Assayas, si diceva. Il suo Carlos è un biopic sul più famoso terrorista degli anni ’70, «Carlos» Ramirez Sanchez: ma questo già lo sapete. E magari sapete pure che il film dura 5 ore e 33 minuti, praticamente l’eternità più un pezzo, e vedersele tutte di fila è una cosa esaltante e insieme spossante. Quello che magari non sapete è che le ore vanno via che non te ne accorgi, che Assayas rispetta tutti i canoni del cinema televisivo (ambientazioni precise, pause narrative, personaggi delineati), ma impone alle immagini quell’impareggiabile frenesia che lo ha reso fino a qualche anno fa il più bravo tra i registi del dopo nouvelle vague.
Se non fosse per le mille inquadrature di macchine che arrivano e fanno scendere della gente (che funzionano da cesura e da definizione dell’ambiente), il film avrebbe un ritmo infernale, pienamente dentro la Storia, quella grossa, quella che Carlos dice di voler fare e che ha finito per sopraffarlo. Se fosse stato un film per il cinema, Assayas avrebbe sicuramente eliminato tutte quelle cesure e trasformato il corpo, l'idea, l'immagine, del suo personaggio negli assoluti protagonisti. Fondamentalmente le cose geniali del film sono due: l’uso della musica rock, che come sempre in Assayas illumina le relazioni tra i personaggi, esaltandone il dialogo muto dei loro corpi, e il fatto che nella terza parte, quella in cui Carlos viene lentamente dimenticato, il personaggio esce praticamente di scena, non fa altro che parlare, progettare, inveire, senza mai compiere un’azione. Il film, però, al contrario del suo protagonista, non perde colpi, racconta il suo annichilimento storico attraverso scene ripetute che non portano a nulla, quasi volesse assumere su di sé l’inerzia del personaggio. Qualcuno ha detto che è la solita roba sul terrorismo anni ’70, come La banda Baader Meinhof di UIi Edel: ma Assayas è un regista, non un illustratore, e lo dimostra mettendosi ancora una volta alla prova con un’operazione che va oltre il suo cinema e finisce per riportarlo al livello dei suoi capolavori.

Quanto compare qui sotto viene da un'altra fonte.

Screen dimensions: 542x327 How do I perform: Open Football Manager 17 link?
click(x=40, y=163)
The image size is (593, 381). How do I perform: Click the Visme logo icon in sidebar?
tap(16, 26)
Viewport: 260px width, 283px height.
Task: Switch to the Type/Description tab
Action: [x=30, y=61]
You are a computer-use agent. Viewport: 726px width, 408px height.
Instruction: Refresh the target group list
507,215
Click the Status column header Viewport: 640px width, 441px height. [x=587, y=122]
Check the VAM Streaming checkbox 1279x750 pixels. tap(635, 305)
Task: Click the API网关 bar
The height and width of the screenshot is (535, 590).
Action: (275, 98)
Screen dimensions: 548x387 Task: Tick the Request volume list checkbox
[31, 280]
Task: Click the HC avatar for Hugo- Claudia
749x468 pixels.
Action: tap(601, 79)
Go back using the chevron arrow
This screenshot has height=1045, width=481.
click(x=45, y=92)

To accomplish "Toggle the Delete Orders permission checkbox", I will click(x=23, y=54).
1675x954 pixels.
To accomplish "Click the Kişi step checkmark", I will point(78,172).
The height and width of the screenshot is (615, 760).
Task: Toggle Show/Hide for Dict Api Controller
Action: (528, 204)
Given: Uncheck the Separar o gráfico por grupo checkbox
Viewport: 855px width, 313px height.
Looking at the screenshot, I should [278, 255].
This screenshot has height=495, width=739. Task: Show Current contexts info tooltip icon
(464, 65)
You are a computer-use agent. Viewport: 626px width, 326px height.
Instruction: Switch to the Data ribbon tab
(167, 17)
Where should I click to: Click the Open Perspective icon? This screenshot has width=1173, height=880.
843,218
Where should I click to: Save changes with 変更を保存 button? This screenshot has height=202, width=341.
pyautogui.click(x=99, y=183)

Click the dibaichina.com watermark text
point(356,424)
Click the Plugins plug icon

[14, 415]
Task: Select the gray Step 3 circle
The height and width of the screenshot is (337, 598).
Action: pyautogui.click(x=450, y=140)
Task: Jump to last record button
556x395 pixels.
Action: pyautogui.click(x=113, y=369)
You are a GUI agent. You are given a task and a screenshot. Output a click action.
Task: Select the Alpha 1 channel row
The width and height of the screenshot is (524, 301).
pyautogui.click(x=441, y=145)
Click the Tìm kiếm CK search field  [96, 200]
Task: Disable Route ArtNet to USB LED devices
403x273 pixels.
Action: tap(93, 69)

Chissà se Carlos arriverà mai in Italia, forse sì, magari lo prende Sky. Nel frattempo, ieri sera in Francia è andata in onda la prima puntata e i giornali hanno ne parlato come di un grande evento. Non c’e’ altro da dire, credo, sulla differenza tra i due paesi.
A proposito di essere dentro la Storia, io però voglio un tuo commento in diretta su "Hors-la-loi", il film di Bouchareb sulla guerra d'Algeria che tante polemiche sembra suscitare. La recensione su Libé di oggi non mi sembrava, dal punto di vista cinematografico, particolamente entusiasta...attendo dunque il tuo parere!
RispondiEliminaNiccolò
Pur non avendo letto la recensione di Libé, sono d'accordo con l'analisi non entusiasmante. Il film è un polpettone storico alla Tornatore, buono giusto per la prima serata di Raiuno. Vorrebbe fare l'epica (perché ci mette dentro la storia di tre fratelli vicini e divisi), ma non trova mai un minimo di coinvolgimento o autenticità. E' un filmone, di quelli belli gonfi e pomposi, e per questo dice poco.
RispondiEliminaCerto, io non conoscevo il massacro di Sétif e di quell'episodio vorrei saperne di più, perché mi sembra davvero sconvolgente. Tu lo conosci bene?
Non conoscevo la storia del massacro di Sétif, ma mi impressiona ogni volta come in Francia, mentre esiste una memoria molto più condivisa sulla Resistenza, per il passato coloniale si replicano contrapposizioni e rimozioni simili a quelle italiane sulla guerra di Liberazione. Sull'argomento ti consiglierei, ma non credo esista la traduzione italiana, il libro "Meurtres pour mémoire" di Didier Daeninckx che ricostruisce romanzandole le repressioni delle manifestazioni algerine a Parigi nel 1961.